» **Task objective**
Below are the entries; return exactly the line with "7 bizarre radioactieve" and every later line, without anything else.

» **Entries shown**
· · · ·

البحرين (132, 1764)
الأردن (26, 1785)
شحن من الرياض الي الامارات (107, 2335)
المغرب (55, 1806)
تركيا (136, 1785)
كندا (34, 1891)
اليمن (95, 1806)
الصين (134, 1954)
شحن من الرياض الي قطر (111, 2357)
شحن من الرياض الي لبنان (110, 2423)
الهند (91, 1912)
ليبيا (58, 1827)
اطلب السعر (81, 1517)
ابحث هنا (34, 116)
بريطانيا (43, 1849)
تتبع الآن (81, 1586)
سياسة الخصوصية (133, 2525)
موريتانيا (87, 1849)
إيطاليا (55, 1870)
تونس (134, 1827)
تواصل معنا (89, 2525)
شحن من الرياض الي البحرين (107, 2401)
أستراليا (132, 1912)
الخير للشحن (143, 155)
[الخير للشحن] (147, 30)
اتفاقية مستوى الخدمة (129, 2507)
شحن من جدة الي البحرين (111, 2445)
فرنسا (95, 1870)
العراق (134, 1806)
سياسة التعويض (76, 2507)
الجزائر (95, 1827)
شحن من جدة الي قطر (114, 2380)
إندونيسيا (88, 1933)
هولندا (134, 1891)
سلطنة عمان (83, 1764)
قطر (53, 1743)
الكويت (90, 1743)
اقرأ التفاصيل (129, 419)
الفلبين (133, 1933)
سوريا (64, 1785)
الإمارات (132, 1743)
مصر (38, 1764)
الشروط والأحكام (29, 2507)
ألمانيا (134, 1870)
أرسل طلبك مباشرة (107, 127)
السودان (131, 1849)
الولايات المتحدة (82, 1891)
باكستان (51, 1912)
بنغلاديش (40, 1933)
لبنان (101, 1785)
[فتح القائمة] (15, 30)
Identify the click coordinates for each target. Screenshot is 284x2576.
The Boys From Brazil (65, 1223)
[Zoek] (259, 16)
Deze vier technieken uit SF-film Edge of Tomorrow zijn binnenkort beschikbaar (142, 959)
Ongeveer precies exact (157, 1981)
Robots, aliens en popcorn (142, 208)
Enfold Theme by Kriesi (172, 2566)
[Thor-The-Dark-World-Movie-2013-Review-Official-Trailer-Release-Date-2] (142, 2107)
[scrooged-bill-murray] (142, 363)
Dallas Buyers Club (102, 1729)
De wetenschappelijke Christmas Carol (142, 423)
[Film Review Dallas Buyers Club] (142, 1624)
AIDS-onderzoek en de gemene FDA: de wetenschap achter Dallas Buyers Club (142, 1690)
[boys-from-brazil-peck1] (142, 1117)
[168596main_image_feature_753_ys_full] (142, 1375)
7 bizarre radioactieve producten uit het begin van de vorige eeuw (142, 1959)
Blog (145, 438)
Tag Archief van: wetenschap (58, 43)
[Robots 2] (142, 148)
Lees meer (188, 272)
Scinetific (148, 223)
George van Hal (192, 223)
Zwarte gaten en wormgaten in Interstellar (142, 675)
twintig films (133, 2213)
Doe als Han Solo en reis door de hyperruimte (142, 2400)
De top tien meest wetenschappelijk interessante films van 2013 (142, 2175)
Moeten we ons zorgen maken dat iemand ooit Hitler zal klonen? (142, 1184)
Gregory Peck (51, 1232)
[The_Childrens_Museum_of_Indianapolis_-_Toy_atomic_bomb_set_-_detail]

· · · ·

» **Exercise response**
7 bizarre radioactieve producten uit het begin van de vorige eeuw (142, 1959)
Blog (145, 438)
Tag Archief van: wetenschap (58, 43)
[Robots 2] (142, 148)
Lees meer (188, 272)
Scinetific (148, 223)
George van Hal (192, 223)
Zwarte gaten en wormgaten in Interstellar (142, 675)
twintig films (133, 2213)
Doe als Han Solo en reis door de hyperruimte (142, 2400)
De top tien meest wetenschappelijk interessante films van 2013 (142, 2175)
Moeten we ons zorgen maken dat iemand ooit Hitler zal klonen? (142, 1184)
Gregory Peck (51, 1232)
[The_Childrens_Museum_of_Indianapolis_-_Toy_atomic_bomb_set_-_detail]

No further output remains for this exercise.